Only the lines from the one that contains "Where should I" to the last line below, both included, should be transcribed. Pictures stay out of the copy.

Stored data:
*** Block opens ***
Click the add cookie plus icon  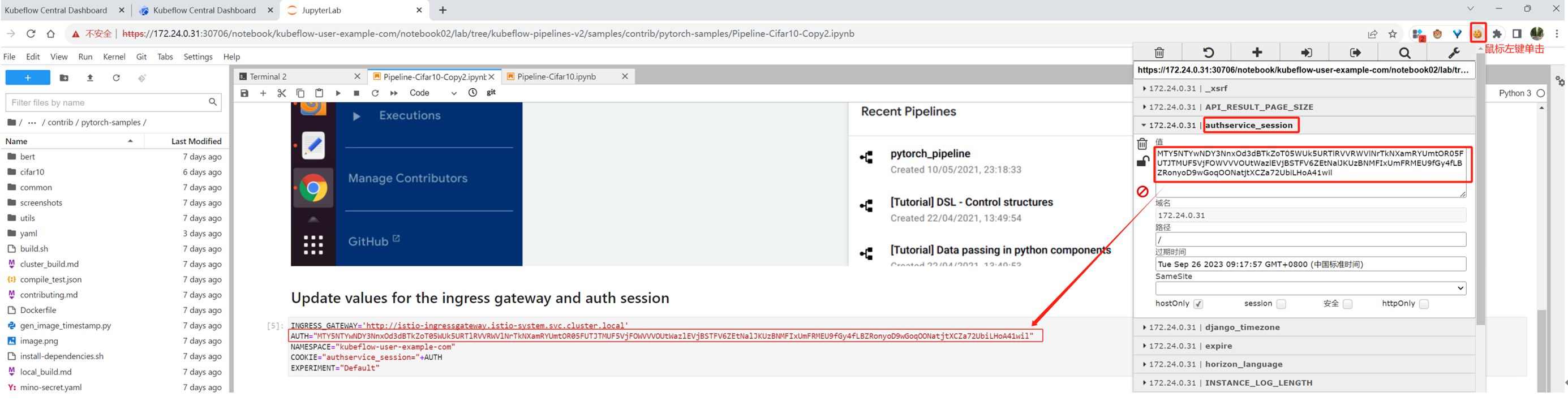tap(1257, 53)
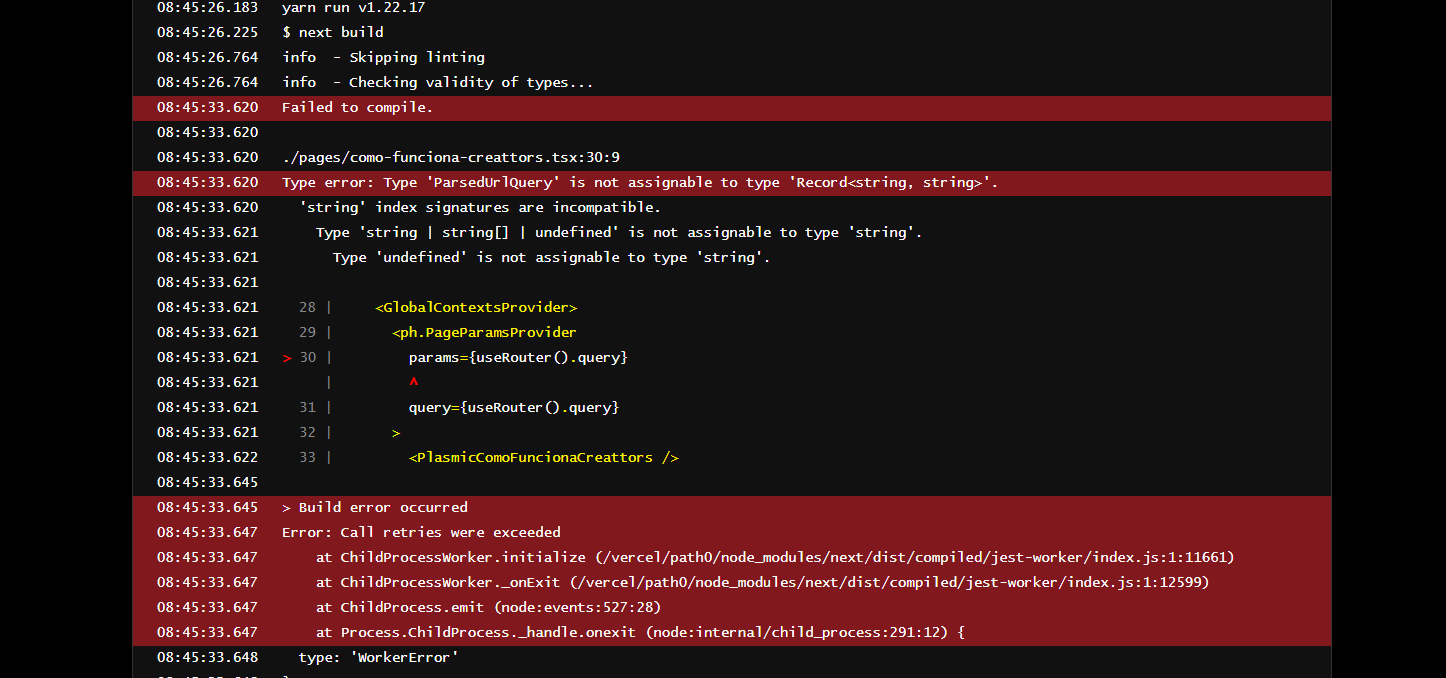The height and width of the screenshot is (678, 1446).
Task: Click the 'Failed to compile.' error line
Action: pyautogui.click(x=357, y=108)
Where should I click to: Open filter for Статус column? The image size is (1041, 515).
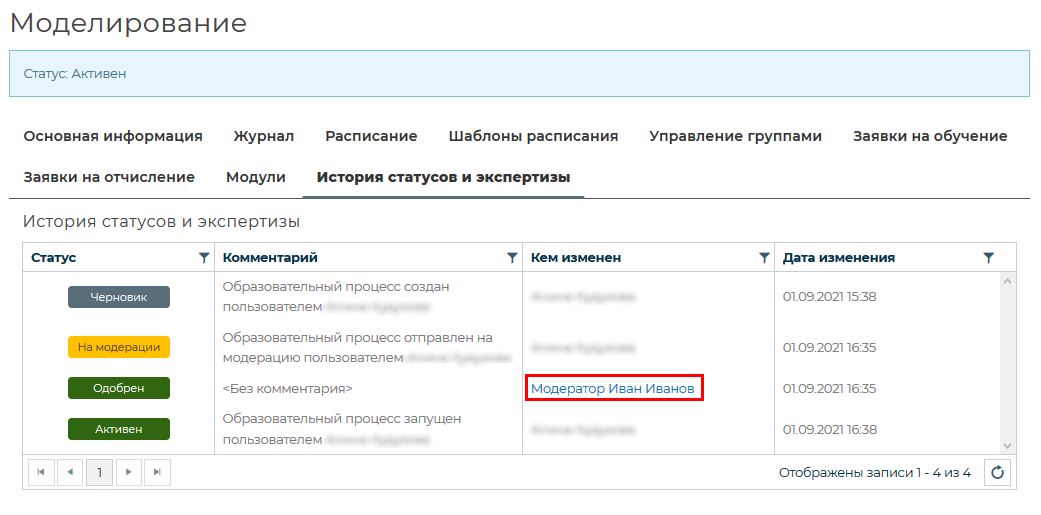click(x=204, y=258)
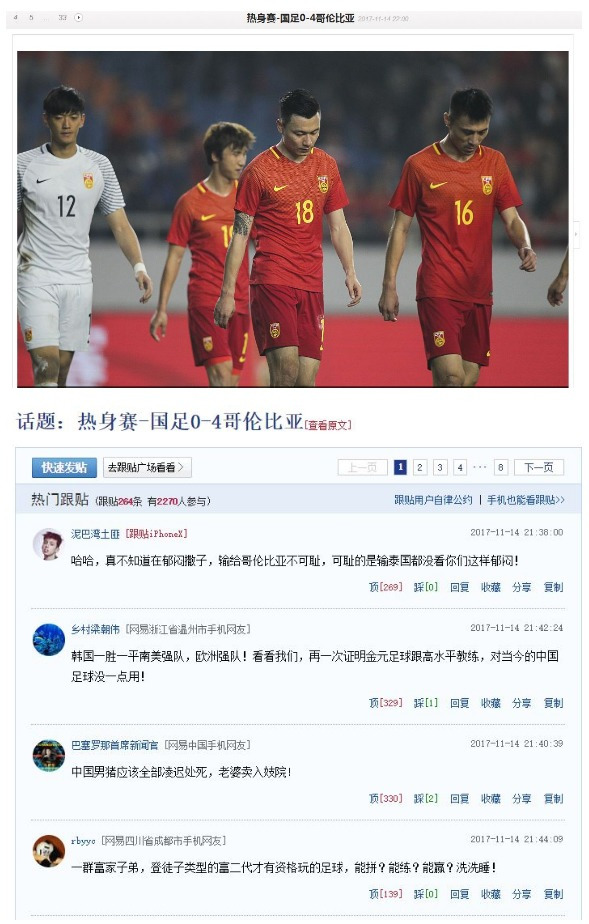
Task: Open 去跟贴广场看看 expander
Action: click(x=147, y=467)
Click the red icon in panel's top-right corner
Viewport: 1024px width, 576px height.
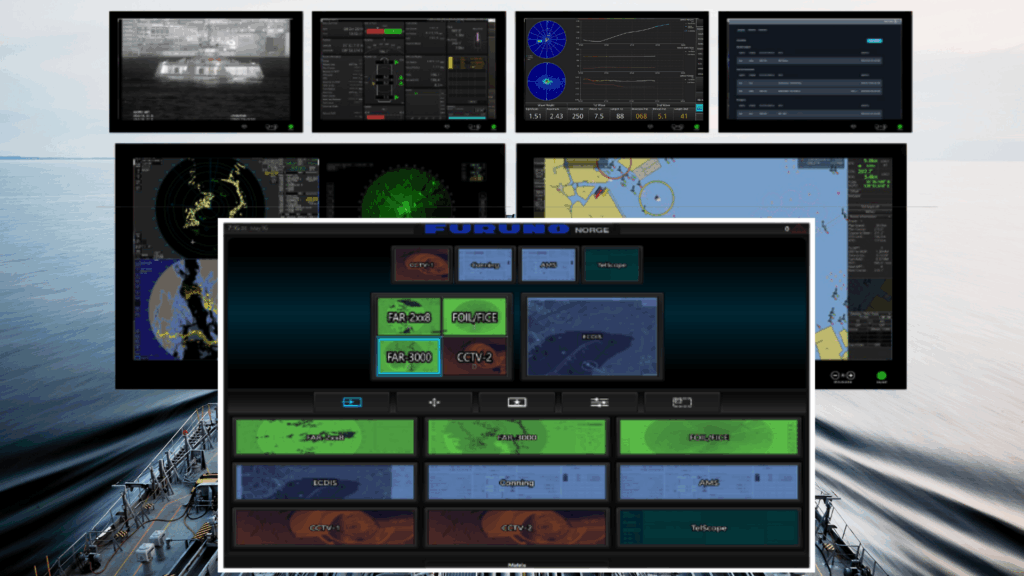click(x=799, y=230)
*** Block closes ***
▶ [Answer to this task]
Where should I click to: Open filter for Статус column? The image size is (1041, 515).
click(x=204, y=258)
Task: Open 去跟贴广场看看 expander
Action: click(x=147, y=467)
Click the red icon in panel's top-right corner
Viewport: 1024px width, 576px height.
click(x=799, y=230)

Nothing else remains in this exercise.